I grew up there. I was maybe 14 so I have some memory of how worked up the community was. I remember people talking about building a bridge to CT since there would be no other way to get people off the island. It was such a fierce time then, nothing compared to nowadays about seemingly anything though.

  • They should still build that bridge; it's funny to drive on 135 and just see the highway come to an end, but I'm not sure it would have survived even with the Long Island Sound link.

Not mentioned, but later on a gas turbine was built on site with some of the existing transmission infrastructure, and there’s also the Cross Sound Cable there, coming over from New Haven and connecting NYISO and ISO-NE.

Possibly not mentioned because some of the adjacent site is still very much used due to those facilities, making it even easier to be caught trespassing.

I think the control panels are as compelling as the big industrial rooms.
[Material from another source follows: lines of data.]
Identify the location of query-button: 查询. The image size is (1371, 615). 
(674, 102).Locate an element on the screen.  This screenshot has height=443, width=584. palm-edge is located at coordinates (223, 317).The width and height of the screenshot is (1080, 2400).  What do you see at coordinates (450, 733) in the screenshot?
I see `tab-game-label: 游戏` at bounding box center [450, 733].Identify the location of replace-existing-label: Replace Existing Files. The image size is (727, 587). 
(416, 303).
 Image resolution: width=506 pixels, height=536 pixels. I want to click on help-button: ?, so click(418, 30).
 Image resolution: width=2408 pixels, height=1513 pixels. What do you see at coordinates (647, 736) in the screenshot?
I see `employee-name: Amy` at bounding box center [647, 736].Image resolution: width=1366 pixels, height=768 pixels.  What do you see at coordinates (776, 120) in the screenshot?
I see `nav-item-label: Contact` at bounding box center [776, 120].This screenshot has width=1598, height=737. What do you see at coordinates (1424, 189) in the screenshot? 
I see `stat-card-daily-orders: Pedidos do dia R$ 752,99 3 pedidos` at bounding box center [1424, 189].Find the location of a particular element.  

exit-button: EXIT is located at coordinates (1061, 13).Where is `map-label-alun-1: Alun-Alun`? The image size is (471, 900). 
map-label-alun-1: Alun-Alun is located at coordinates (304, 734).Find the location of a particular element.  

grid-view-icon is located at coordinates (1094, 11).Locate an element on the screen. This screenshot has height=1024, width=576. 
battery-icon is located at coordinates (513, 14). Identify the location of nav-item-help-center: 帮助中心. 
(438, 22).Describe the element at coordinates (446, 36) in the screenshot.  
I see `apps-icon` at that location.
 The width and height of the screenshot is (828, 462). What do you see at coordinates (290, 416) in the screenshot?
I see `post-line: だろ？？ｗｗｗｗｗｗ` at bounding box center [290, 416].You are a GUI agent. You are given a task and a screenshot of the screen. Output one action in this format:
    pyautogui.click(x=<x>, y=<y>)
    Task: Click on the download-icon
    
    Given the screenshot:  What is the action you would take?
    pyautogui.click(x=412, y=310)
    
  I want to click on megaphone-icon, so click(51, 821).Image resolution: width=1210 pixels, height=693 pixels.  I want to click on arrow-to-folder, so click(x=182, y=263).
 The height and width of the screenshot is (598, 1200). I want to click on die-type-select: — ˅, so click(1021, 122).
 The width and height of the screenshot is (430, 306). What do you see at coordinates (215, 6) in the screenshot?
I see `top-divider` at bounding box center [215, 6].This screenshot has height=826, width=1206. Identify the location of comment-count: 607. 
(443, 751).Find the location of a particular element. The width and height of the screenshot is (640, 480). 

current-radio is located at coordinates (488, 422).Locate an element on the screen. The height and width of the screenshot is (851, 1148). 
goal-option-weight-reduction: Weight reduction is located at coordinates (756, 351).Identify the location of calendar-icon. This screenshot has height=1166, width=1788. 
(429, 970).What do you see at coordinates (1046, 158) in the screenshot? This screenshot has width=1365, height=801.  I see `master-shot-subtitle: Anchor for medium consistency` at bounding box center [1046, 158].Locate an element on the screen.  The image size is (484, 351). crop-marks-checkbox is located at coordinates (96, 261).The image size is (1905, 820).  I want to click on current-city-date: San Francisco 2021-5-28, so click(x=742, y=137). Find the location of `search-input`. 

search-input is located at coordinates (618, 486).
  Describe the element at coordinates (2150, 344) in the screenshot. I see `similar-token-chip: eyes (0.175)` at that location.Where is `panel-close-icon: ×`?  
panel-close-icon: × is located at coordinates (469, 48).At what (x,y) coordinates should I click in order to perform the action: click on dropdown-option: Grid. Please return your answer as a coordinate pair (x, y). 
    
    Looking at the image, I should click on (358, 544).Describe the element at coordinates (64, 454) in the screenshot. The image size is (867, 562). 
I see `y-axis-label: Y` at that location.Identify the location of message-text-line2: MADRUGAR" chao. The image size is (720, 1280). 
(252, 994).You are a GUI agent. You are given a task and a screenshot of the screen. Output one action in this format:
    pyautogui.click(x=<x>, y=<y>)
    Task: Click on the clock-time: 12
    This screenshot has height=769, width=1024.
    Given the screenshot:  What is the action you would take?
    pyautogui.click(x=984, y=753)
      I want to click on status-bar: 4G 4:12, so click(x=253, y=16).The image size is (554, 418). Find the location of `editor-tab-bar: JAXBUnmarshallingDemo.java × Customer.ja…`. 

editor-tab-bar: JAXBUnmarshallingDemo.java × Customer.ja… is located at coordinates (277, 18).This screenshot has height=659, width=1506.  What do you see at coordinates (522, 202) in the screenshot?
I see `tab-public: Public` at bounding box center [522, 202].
Fantastic pictures!

It would be interesting to bring a Geiger counter to measure if there's any residual radiation.

Anybody recognize the terminal on the desk? I've asked two LLMs and they were both very wrong.

https://i0.wp.com/nickcarr.com/wp-content/uploads/2014/02/IM...

it's a little bit weird for a long abandoned site with all lights powered on.

  • Decommissioned, not abandoned. I imagine in order to offer it as a filming site, they need to make sure it's still safe.

why wasn't it scrapped? it's not like all that steel is irradiated.

As an aside, and as a life-long Long-Islander, it has long been considered an open-secret (whether it's true or not) by many that Cold Spring Harbor Lab has a small nuclear reactor somewhere on site.

$6 billion in 1973 would be $47 billion now and $6 billion in 1985 would be $19 billion now. All completely wasted due to irrational fear.

sorry but five MILLION pounds of nuclear waste?

how does that work? sounds like a lot.

  • I would assume that it's not just the fuel, but also the construction materials etc. It's in the article that they had to grind down the surfaces of the spent fuel pool, the residue from that would probably weigh a lot on its own!

The control panels that fuse schematics and buttons and indicators feel like a peak of design philosophy.

Intuitive, readily interpretable at a glance, spatially oriented (instead of tucked behind layers of tabs and recursive settings).